Postponed
Project:
Bbcode
Version:
5.x-1.x-dev
Component:
Code
Priority:
Major
Category:
Bug report
Assigned:
Unassigned
Reporter:
Created:
19 Dec 2007 at 19:10 UTC
Updated:
30 Jan 2011 at 09:52 UTC
I'm currently working on a website running on a domain containing an umlaut (ä, ü, ï for example). When I use the following BB code, it's not being parsed, but the code is simply displayed on the page: [url]http://exämple.com/[/url] (Obfuscated domain name for privacy reasons). As soon as I remove the character containing the umlaut, the link works like a charm.
Comments
Comment #1
naudefj commentedI do understand the problem, but cannot figure out how to solve it.
Any suggestions?
Comment #2
naudefj commentedIssue postponed until someone submits a patch.
Comment #3
gilcot commentednon-pur ascii characters should/must be encoded.. see
l()Comment #4
yngens commentedsame issue here.
gilcot, non-ascii characters must not necessarily be encoded
I believe non-ascii characters should be included in the following lines in 'bbcode-filter.inc', but I dont know how. I need to get cyrillic characters work with BBcode.
Comment #5
lars skjærlund commentedI'm bitten by this one, too.

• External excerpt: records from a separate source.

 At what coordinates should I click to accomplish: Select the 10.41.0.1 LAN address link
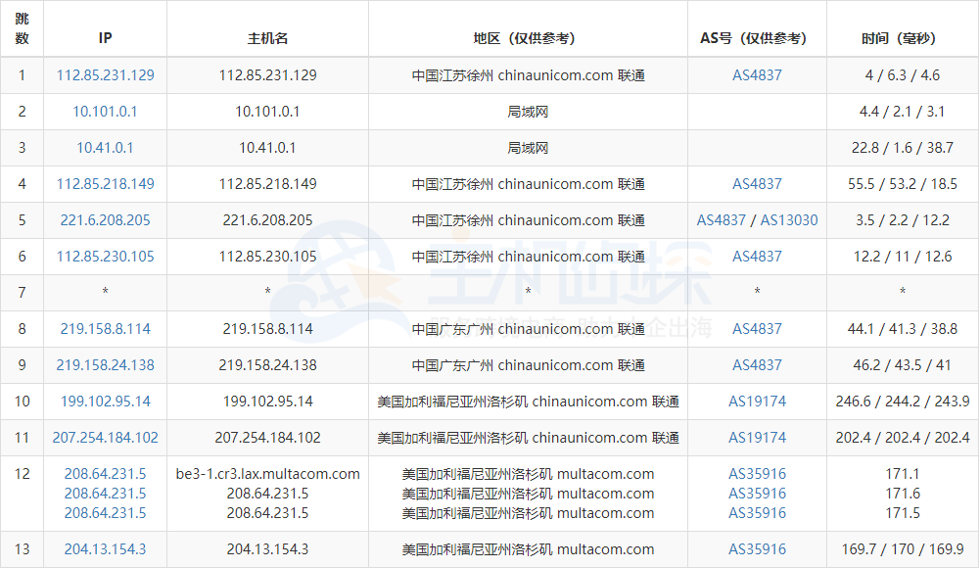tap(104, 148)
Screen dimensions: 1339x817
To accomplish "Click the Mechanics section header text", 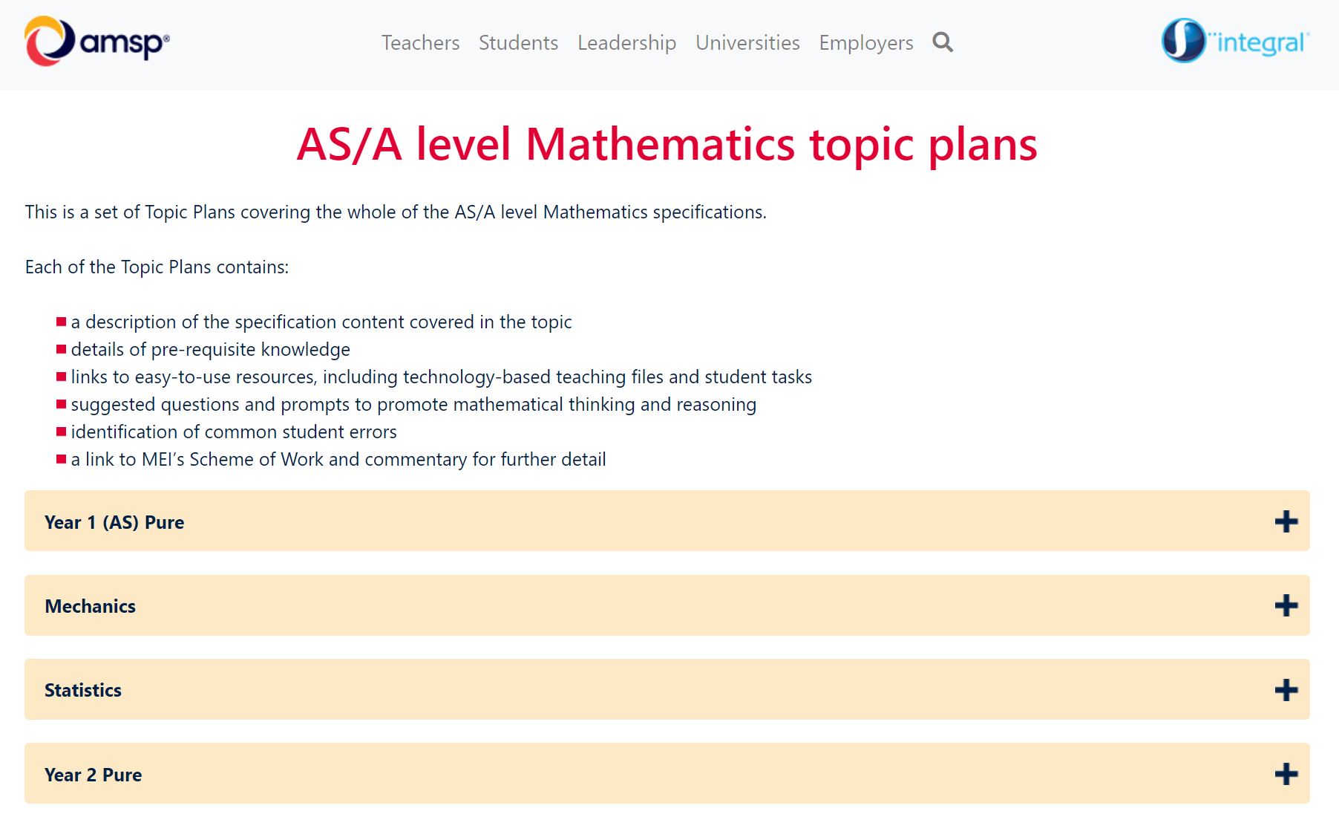I will click(90, 605).
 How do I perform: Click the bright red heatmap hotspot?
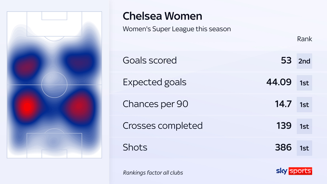pos(27,106)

But it's not just a small bug, I'm afraid: It seems to be a serious localization problem. In my case, I'm unable to use filenames with Danish characters - which, of course, should be perfectly legal in a modern world.
I've tried playing with the code a bit, but was quickly struck by a showstopper: Most of the bbcode-filter is regular expressions, and we really need Unicode to support more than mere ASCII characters. Unicode _is_ supported by the PHP preg_ functions - that is, in principle, and if and only if the underlying PCRE library is compiled with Unicode support. On my Linux distro, it isn't.

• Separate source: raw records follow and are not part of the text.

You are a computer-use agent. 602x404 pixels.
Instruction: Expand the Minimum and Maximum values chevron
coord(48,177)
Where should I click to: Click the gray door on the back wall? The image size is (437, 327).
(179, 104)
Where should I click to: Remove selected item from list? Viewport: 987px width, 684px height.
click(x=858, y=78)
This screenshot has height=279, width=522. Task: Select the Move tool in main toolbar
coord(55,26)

Of course I could upgrade my Linux - but in that case I'll get PHP 5.3 as well, and that's another huge Drupal issue, as we all know...
So the bbcode module needs to be rewritten to support non-ASCII characters: For starters that means that all occurrences of \w should be replaced by something else. There's a lot of them - for those of you not so familiar with regular expressions, \w matches "word" characters meaning the letters a..z and A..Z and the numbers 0..9. Nothing more than that - so all of us non-English speaking people are left behind.

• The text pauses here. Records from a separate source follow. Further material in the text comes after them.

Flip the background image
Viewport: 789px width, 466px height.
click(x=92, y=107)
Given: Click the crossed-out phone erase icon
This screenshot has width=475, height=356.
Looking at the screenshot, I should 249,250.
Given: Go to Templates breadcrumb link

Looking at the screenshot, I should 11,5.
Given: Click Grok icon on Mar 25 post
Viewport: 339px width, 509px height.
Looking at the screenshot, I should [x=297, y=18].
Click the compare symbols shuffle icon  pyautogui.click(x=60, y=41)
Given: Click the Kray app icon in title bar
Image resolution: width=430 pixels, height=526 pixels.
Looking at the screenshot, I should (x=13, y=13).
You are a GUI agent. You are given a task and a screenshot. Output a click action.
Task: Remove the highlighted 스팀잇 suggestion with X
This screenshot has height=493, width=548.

And next it should be decided if the module should continue to use the preg_ function family as this requires Unicode support in the underlying PCRE library which, unfortunately, seems not to be the norm.
Until that happens, I'm afraid the bbcode module is for English-speaking people only.
BTW - if you want to know why some of us need Unicode support, look no further than to my name!
Regards,
Lars